■ **WRITTEN REQUEST**: Please convert every line of the listing below into a Markdown table with the columns Row and Line, one numbered row per line, and leave out blank lines.

* BEGIN DATA SHOWN *

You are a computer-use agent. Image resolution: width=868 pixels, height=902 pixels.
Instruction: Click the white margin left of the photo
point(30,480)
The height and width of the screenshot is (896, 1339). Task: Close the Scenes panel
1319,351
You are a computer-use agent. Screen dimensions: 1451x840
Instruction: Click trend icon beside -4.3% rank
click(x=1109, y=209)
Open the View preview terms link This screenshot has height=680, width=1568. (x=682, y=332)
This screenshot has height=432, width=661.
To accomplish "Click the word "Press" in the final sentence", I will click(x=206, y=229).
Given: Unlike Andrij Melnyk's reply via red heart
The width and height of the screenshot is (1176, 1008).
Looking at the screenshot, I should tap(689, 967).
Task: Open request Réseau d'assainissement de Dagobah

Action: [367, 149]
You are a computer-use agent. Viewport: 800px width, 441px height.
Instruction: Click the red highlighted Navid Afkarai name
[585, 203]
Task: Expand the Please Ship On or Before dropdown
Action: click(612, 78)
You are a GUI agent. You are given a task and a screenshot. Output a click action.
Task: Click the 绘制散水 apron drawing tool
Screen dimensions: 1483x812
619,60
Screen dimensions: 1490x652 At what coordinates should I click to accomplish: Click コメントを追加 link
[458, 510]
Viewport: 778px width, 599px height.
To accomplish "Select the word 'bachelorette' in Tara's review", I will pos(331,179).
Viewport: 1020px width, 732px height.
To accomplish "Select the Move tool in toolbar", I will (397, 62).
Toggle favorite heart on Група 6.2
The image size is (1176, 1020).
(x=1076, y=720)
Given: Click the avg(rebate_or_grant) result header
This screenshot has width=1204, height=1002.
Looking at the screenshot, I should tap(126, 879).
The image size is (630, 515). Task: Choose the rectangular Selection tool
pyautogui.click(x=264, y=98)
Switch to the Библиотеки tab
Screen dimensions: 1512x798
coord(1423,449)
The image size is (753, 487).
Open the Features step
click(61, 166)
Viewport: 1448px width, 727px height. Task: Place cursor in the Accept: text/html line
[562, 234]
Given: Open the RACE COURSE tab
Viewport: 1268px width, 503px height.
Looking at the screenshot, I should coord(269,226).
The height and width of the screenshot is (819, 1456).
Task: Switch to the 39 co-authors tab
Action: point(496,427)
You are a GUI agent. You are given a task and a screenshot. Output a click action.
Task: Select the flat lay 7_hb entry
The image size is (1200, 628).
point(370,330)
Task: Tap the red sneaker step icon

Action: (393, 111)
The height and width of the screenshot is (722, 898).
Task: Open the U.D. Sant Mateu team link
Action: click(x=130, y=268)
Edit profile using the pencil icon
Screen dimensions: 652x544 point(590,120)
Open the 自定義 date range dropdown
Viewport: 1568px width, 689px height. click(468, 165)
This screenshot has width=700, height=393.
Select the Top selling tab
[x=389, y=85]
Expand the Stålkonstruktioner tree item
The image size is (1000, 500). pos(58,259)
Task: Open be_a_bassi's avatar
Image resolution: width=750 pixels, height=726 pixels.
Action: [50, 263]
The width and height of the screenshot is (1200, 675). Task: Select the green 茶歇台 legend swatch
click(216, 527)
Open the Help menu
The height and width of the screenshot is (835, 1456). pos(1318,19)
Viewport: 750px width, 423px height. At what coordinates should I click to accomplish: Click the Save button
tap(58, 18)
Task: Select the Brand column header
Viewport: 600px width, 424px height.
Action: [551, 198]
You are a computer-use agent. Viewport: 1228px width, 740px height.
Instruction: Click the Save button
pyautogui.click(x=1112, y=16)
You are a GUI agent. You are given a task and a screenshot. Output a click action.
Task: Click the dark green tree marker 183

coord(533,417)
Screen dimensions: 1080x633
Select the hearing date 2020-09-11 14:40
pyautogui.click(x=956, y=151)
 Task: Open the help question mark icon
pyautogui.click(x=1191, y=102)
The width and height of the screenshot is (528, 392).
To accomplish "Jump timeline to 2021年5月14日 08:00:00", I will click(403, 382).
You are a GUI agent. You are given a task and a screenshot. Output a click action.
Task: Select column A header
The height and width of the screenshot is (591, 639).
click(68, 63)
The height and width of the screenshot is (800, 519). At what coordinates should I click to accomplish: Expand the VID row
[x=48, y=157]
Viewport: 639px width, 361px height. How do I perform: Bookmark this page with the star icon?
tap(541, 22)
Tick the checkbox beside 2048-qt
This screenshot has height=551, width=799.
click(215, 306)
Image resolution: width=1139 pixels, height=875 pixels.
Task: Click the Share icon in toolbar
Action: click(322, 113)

* END DATA SHOWN *

■ **ANSWER TO THIS PROBLEM**:
| Row | Line |
|---|---|
| 1 | You are a computer-use agent. Image resolution: width=868 pixels, height=902 pixels. |
| 2 | Instruction: Click the white margin left of the photo |
| 3 | point(30,480) |
| 4 | The height and width of the screenshot is (896, 1339). Task: Close the Scenes panel |
| 5 | 1319,351 |
| 6 | You are a computer-use agent. Screen dimensions: 1451x840 |
| 7 | Instruction: Click trend icon beside -4.3% rank |
| 8 | click(x=1109, y=209) |
| 9 | Open the View preview terms link This screenshot has height=680, width=1568. (x=682, y=332) |
| 10 | This screenshot has height=432, width=661. |
| 11 | To accomplish "Click the word "Press" in the final sentence", I will click(x=206, y=229). |
| 12 | Given: Unlike Andrij Melnyk's reply via red heart |
| 13 | The width and height of the screenshot is (1176, 1008). |
| 14 | Looking at the screenshot, I should tap(689, 967). |
| 15 | Task: Open request Réseau d'assainissement de Dagobah |
| 16 | Action: [367, 149] |
| 17 | You are a computer-use agent. Viewport: 800px width, 441px height. |
| 18 | Instruction: Click the red highlighted Navid Afkarai name |
| 19 | [585, 203] |
| 20 | Task: Expand the Please Ship On or Before dropdown |
| 21 | Action: click(612, 78) |
| 22 | You are a GUI agent. You are given a task and a screenshot. Output a click action. |
| 23 | Task: Click the 绘制散水 apron drawing tool |
| 24 | Screen dimensions: 1483x812 |
| 25 | 619,60 |
| 26 | Screen dimensions: 1490x652 At what coordinates should I click to accomplish: Click コメントを追加 link |
| 27 | [458, 510] |
| 28 | Viewport: 778px width, 599px height. |
| 29 | To accomplish "Select the word 'bachelorette' in Tara's review", I will pos(331,179). |
| 30 | Viewport: 1020px width, 732px height. |
| 31 | To accomplish "Select the Move tool in toolbar", I will (397, 62). |
| 32 | Toggle favorite heart on Група 6.2 |
| 33 | The image size is (1176, 1020). |
| 34 | (x=1076, y=720) |
| 35 | Given: Click the avg(rebate_or_grant) result header |
| 36 | This screenshot has width=1204, height=1002. |
| 37 | Looking at the screenshot, I should tap(126, 879). |
| 38 | The image size is (630, 515). Task: Choose the rectangular Selection tool |
| 39 | pyautogui.click(x=264, y=98) |
| 40 | Switch to the Библиотеки tab |
| 41 | Screen dimensions: 1512x798 |
| 42 | coord(1423,449) |
| 43 | The image size is (753, 487). |
| 44 | Open the Features step |
| 45 | click(61, 166) |
| 46 | Viewport: 1448px width, 727px height. Task: Place cursor in the Accept: text/html line |
| 47 | [562, 234] |
| 48 | Given: Open the RACE COURSE tab |
| 49 | Viewport: 1268px width, 503px height. |
| 50 | Looking at the screenshot, I should coord(269,226). |
| 51 | The height and width of the screenshot is (819, 1456). |
| 52 | Task: Switch to the 39 co-authors tab |
| 53 | Action: point(496,427) |
| 54 | You are a GUI agent. You are given a task and a screenshot. Output a click action. |
| 55 | Task: Select the flat lay 7_hb entry |
| 56 | The image size is (1200, 628). |
| 57 | point(370,330) |
| 58 | Task: Tap the red sneaker step icon |
| 59 | Action: (393, 111) |
| 60 | The height and width of the screenshot is (722, 898). |
| 61 | Task: Open the U.D. Sant Mateu team link |
| 62 | Action: click(x=130, y=268) |
| 63 | Edit profile using the pencil icon |
| 64 | Screen dimensions: 652x544 point(590,120) |
| 65 | Open the 自定義 date range dropdown |
| 66 | Viewport: 1568px width, 689px height. click(468, 165) |
| 67 | This screenshot has width=700, height=393. |
| 68 | Select the Top selling tab |
| 69 | [x=389, y=85] |
| 70 | Expand the Stålkonstruktioner tree item |
| 71 | The image size is (1000, 500). pos(58,259) |
| 72 | Task: Open be_a_bassi's avatar |
| 73 | Image resolution: width=750 pixels, height=726 pixels. |
| 74 | Action: [50, 263] |
| 75 | The width and height of the screenshot is (1200, 675). Task: Select the green 茶歇台 legend swatch |
| 76 | click(216, 527) |
| 77 | Open the Help menu |
| 78 | The height and width of the screenshot is (835, 1456). pos(1318,19) |
| 79 | Viewport: 750px width, 423px height. At what coordinates should I click to accomplish: Click the Save button |
| 80 | tap(58, 18) |
| 81 | Task: Select the Brand column header |
| 82 | Viewport: 600px width, 424px height. |
| 83 | Action: [551, 198] |
| 84 | You are a computer-use agent. Viewport: 1228px width, 740px height. |
| 85 | Instruction: Click the Save button |
| 86 | pyautogui.click(x=1112, y=16) |
| 87 | You are a GUI agent. You are given a task and a screenshot. Output a click action. |
| 88 | Task: Click the dark green tree marker 183 |
| 89 | coord(533,417) |
| 90 | Screen dimensions: 1080x633 |
| 91 | Select the hearing date 2020-09-11 14:40 |
| 92 | pyautogui.click(x=956, y=151) |
| 93 |  Task: Open the help question mark icon |
| 94 | pyautogui.click(x=1191, y=102) |
| 95 | The width and height of the screenshot is (528, 392). |
| 96 | To accomplish "Jump timeline to 2021年5月14日 08:00:00", I will click(403, 382). |
| 97 | You are a GUI agent. You are given a task and a screenshot. Output a click action. |
| 98 | Task: Select column A header |
| 99 | The height and width of the screenshot is (591, 639). |
| 100 | click(68, 63) |
| 101 | The height and width of the screenshot is (800, 519). At what coordinates should I click to accomplish: Expand the VID row |
| 102 | [x=48, y=157] |
| 103 | Viewport: 639px width, 361px height. How do I perform: Bookmark this page with the star icon? |
| 104 | tap(541, 22) |
| 105 | Tick the checkbox beside 2048-qt |
| 106 | This screenshot has height=551, width=799. |
| 107 | click(215, 306) |
| 108 | Image resolution: width=1139 pixels, height=875 pixels. |
| 109 | Task: Click the Share icon in toolbar |
| 110 | Action: click(322, 113) |